Isaac Asimov: some wrongs are wronger than others

One of the more ridiculous criticisms of science by religious believers is "Scientific facts often turn out to be proven wrong."

Well, in a narrow sense that's true, but American author and biochemist Isaac Asimov shows how it's also broadly false in an interesting essay, "The Relativity of Wrong."

His basic point is that there are gradations of wrongness. In response to someone who wrote him a letter praising Socrates' proposition that the wisest man knows he knows nothing, Asimov said:

My answer to him was, "John, when people thought the Earth was flat, they were wrong. When people thought the Earth was spherical, they were wrong. But if you think that thinking the Earth is spherical is just as wrong as thinking the Earth is flat, then your view is wronger than both of them put together."

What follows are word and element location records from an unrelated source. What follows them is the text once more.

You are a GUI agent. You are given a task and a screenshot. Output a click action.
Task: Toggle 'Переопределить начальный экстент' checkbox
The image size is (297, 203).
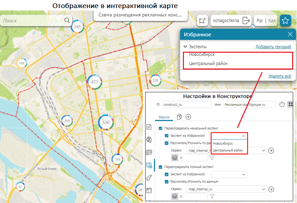tap(161, 128)
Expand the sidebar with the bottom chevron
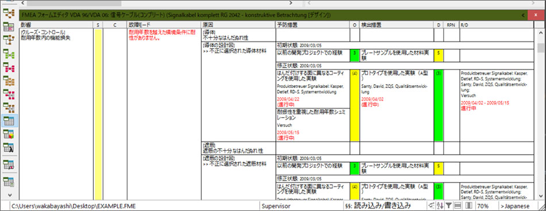This screenshot has width=546, height=211. pyautogui.click(x=9, y=195)
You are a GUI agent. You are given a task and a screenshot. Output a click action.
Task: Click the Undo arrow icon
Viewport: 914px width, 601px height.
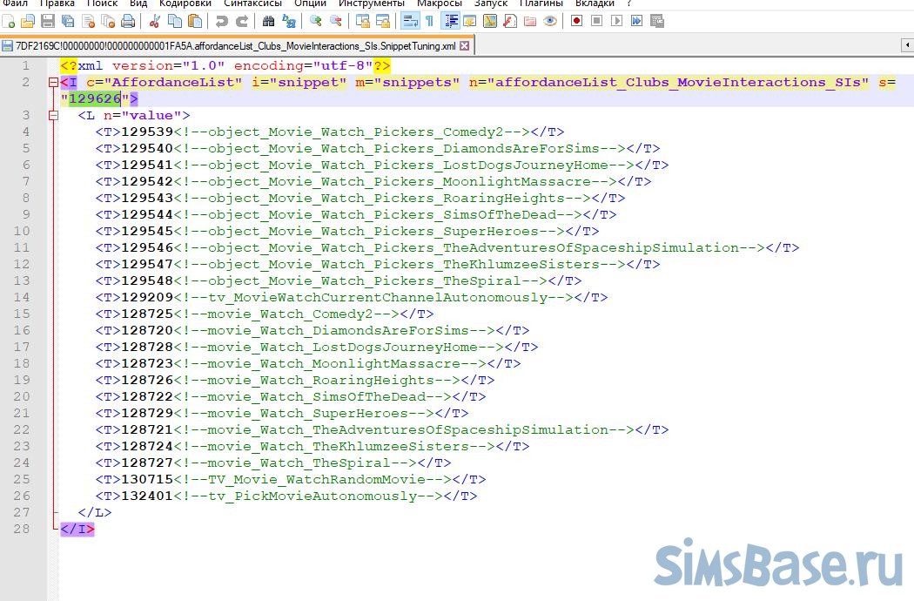[222, 20]
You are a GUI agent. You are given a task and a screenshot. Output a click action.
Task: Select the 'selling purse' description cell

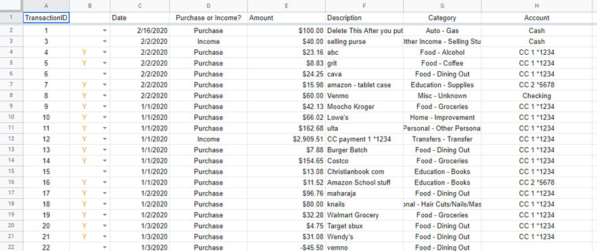pos(364,41)
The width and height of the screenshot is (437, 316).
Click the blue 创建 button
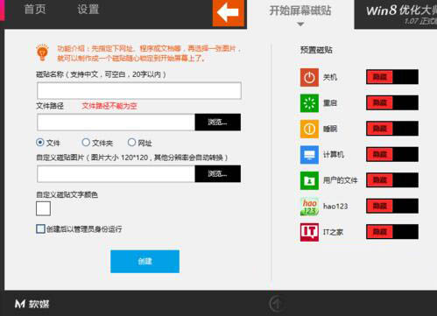click(144, 262)
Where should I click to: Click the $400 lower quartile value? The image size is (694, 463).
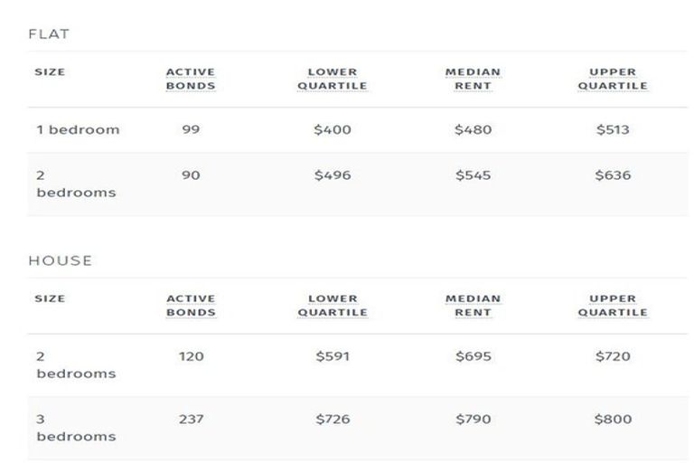click(333, 129)
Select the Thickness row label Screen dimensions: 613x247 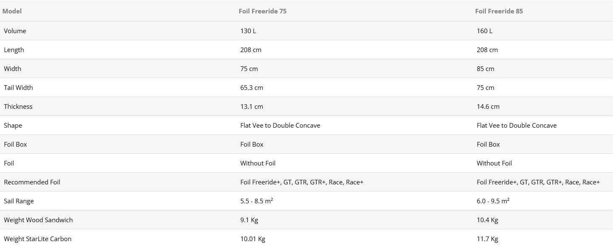tap(18, 107)
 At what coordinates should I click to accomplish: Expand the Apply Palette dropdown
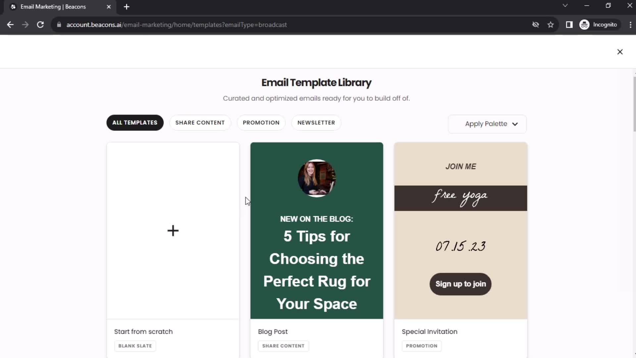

The basic trouble, you see, is that people think that "right" and "wrong" are absolute; that everything that isn't perfectly and completely right is totally and equally wrong.

Great point.

Global warming skeptics make this absurd conclusion when they nitpick details of climatology research findings, claiming that if every conclusion made by any scientist who affirms the reality of human-caused climate change isn't 100% correct, then global warming has a 0% chance of being true.

I also see this attitude reflected in comments on my blog posts by religiously-minded people.

Just like Asimov's corresondent, John, they'll point to how some scientific theory has been shown to be wrong in some respects -- which must mean that science is wrong about God, the supernatural, consciousness being separable from the brain, and such.

But Asimov reminds us:

In short, my English Lit friend, living in a mental world of ! absolute rights and wrongs, may be imagining that because all theories are wrong, the Earth may be thought spherical now, but cubical next century, and a hollow icosahedron the next, and a doughnut shape the one after.

What actually happens is that once scientists get hold of a good concept they gradually refine and extend if with a greater and greater subtlety as their instruments of measurement improve. Theories are not so much wrong as incomplete.